***** Study material

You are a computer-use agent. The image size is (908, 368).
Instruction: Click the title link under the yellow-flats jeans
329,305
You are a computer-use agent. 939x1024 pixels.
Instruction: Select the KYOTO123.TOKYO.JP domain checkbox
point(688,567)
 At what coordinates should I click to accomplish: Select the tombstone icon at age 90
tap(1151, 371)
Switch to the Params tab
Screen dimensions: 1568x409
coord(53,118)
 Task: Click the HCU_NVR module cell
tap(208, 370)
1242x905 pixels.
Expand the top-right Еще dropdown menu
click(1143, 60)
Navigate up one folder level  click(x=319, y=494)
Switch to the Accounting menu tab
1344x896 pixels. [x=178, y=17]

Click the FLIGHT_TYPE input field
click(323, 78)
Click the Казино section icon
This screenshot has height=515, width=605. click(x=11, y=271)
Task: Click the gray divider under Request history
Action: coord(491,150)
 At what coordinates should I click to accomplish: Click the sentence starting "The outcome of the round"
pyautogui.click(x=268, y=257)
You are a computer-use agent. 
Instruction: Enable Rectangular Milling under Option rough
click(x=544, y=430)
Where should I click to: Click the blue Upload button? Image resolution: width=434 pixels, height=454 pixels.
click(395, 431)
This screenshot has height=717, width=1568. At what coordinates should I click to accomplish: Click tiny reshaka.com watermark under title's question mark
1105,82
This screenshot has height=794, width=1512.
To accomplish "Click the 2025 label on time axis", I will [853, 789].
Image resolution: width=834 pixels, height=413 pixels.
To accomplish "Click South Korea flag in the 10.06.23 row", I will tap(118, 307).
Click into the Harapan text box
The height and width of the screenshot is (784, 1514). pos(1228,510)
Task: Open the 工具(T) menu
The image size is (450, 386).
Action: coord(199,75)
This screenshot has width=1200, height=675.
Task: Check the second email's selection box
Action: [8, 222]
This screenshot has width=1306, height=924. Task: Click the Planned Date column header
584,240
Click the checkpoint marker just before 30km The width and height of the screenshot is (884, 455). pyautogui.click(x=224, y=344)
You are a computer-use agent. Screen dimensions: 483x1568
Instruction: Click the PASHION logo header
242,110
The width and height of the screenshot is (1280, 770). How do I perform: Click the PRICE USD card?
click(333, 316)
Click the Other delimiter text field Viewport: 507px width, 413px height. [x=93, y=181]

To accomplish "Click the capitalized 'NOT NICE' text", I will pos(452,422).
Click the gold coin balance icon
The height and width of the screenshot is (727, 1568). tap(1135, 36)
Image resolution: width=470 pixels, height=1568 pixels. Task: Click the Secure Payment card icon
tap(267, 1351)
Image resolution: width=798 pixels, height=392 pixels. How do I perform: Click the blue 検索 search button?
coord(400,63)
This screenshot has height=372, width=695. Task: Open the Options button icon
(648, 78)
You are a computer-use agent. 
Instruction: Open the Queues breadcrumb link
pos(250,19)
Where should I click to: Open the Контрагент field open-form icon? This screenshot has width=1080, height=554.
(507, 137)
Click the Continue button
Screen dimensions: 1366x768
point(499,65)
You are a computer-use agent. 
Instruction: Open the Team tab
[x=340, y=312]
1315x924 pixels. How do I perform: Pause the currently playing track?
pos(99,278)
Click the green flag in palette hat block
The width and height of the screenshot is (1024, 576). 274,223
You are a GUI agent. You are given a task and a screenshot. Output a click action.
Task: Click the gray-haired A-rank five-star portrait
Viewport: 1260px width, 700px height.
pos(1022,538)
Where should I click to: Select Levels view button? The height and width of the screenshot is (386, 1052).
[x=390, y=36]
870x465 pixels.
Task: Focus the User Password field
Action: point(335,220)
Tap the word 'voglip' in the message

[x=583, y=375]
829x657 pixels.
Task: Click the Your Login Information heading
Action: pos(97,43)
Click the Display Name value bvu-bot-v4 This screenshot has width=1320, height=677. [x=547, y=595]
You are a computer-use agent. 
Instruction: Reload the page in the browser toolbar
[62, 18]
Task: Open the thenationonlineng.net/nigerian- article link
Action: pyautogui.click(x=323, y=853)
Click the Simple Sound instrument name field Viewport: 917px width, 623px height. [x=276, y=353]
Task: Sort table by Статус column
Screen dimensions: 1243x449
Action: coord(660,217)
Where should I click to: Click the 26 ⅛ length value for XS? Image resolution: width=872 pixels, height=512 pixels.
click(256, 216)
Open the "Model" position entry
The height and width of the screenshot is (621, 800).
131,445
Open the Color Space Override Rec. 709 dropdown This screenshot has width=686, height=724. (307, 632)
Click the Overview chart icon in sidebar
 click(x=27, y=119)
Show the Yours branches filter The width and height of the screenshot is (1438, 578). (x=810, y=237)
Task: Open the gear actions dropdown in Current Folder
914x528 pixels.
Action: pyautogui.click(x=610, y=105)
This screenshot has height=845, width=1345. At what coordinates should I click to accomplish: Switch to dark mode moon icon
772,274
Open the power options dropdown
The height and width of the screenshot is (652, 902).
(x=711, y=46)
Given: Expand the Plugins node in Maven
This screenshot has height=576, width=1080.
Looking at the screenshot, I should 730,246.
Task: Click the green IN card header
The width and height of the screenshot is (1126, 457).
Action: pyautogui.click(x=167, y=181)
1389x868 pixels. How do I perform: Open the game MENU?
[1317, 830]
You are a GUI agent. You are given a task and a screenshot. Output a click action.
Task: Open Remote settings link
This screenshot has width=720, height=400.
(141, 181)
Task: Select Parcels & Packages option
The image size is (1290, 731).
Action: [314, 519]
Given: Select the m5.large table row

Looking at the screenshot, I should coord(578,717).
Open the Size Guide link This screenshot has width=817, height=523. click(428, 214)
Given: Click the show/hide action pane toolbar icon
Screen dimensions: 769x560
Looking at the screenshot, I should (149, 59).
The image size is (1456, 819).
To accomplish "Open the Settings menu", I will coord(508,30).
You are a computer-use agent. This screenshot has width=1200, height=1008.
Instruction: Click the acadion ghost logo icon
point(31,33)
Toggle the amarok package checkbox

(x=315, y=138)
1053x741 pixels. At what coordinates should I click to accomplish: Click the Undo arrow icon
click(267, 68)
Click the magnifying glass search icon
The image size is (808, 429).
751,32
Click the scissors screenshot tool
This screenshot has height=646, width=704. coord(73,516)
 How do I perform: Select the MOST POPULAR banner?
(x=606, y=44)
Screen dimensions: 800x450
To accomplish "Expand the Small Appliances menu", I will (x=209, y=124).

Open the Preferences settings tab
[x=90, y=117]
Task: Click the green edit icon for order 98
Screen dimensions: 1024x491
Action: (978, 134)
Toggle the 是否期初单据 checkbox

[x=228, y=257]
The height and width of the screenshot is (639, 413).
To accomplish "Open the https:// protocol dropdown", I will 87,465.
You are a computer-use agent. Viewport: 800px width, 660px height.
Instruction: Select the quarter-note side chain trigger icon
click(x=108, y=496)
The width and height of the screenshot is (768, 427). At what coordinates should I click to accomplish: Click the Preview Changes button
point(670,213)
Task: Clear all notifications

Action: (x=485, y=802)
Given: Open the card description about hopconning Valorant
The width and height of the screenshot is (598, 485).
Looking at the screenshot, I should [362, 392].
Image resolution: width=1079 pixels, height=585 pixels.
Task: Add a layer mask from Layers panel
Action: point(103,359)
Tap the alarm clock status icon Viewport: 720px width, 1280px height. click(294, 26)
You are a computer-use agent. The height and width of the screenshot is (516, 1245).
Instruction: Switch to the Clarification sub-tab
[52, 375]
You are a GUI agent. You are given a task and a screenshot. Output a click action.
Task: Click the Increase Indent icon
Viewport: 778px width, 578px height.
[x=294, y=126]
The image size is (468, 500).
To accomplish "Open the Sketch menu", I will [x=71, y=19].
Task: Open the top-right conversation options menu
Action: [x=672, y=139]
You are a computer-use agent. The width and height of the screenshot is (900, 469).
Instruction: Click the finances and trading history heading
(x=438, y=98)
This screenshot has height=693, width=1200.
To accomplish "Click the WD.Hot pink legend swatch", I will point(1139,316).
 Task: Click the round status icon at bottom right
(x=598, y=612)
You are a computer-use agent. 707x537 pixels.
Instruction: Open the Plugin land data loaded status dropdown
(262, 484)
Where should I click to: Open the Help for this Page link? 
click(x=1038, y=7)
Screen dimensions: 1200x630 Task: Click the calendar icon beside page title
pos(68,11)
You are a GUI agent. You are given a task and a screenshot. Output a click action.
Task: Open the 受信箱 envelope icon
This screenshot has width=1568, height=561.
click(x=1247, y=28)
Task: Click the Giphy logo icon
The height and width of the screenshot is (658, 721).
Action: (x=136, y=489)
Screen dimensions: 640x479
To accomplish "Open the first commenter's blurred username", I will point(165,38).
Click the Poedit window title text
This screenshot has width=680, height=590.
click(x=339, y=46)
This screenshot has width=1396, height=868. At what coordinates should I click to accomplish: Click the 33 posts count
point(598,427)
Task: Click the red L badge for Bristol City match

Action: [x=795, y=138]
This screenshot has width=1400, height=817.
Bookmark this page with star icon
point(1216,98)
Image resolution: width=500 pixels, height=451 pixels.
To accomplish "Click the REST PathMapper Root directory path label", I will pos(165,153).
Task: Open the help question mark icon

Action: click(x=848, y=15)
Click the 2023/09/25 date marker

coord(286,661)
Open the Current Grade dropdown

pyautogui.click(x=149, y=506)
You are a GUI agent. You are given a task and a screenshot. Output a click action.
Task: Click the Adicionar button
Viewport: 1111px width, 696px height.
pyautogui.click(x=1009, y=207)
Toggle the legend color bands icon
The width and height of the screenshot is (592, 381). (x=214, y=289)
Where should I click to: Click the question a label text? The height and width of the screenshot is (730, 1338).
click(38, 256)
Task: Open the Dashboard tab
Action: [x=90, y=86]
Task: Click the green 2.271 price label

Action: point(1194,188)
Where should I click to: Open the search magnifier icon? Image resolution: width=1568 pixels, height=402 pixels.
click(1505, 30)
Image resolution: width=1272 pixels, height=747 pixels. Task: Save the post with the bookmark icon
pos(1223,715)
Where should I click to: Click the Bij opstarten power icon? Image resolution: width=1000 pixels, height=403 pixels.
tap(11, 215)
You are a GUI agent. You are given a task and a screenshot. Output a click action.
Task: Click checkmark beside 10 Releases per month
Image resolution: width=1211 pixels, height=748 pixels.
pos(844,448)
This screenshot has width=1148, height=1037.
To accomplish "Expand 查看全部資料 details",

**********

• _Problem requirements_
From the line holding "Task: Open the 受信箱 envelope icon" down to the final line above, quote every line exactly and only those lines.

• _Solution below_
Task: Open the 受信箱 envelope icon
This screenshot has width=1568, height=561.
click(x=1247, y=28)
Task: Click the Giphy logo icon
The height and width of the screenshot is (658, 721).
Action: (x=136, y=489)
Screen dimensions: 640x479
To accomplish "Open the first commenter's blurred username", I will point(165,38).
Click the Poedit window title text
This screenshot has width=680, height=590.
click(x=339, y=46)
This screenshot has width=1396, height=868. At what coordinates should I click to accomplish: Click the 33 posts count
point(598,427)
Task: Click the red L badge for Bristol City match

Action: [x=795, y=138]
This screenshot has width=1400, height=817.
Bookmark this page with star icon
point(1216,98)
Image resolution: width=500 pixels, height=451 pixels.
To accomplish "Click the REST PathMapper Root directory path label", I will pos(165,153).
Task: Open the help question mark icon

Action: click(x=848, y=15)
Click the 2023/09/25 date marker

coord(286,661)
Open the Current Grade dropdown

pyautogui.click(x=149, y=506)
You are a GUI agent. You are given a task and a screenshot. Output a click action.
Task: Click the Adicionar button
Viewport: 1111px width, 696px height.
pyautogui.click(x=1009, y=207)
Toggle the legend color bands icon
The width and height of the screenshot is (592, 381). (x=214, y=289)
Where should I click to: Click the question a label text? The height and width of the screenshot is (730, 1338).
click(38, 256)
Task: Open the Dashboard tab
Action: [x=90, y=86]
Task: Click the green 2.271 price label

Action: point(1194,188)
Where should I click to: Open the search magnifier icon? Image resolution: width=1568 pixels, height=402 pixels.
click(1505, 30)
Image resolution: width=1272 pixels, height=747 pixels. Task: Save the post with the bookmark icon
pos(1223,715)
Where should I click to: Click the Bij opstarten power icon? Image resolution: width=1000 pixels, height=403 pixels.
tap(11, 215)
You are a GUI agent. You are given a task and a screenshot. Output a click action.
Task: Click checkmark beside 10 Releases per month
Image resolution: width=1211 pixels, height=748 pixels.
pos(844,448)
This screenshot has width=1148, height=1037.
To accomplish "Expand 查看全部資料 details",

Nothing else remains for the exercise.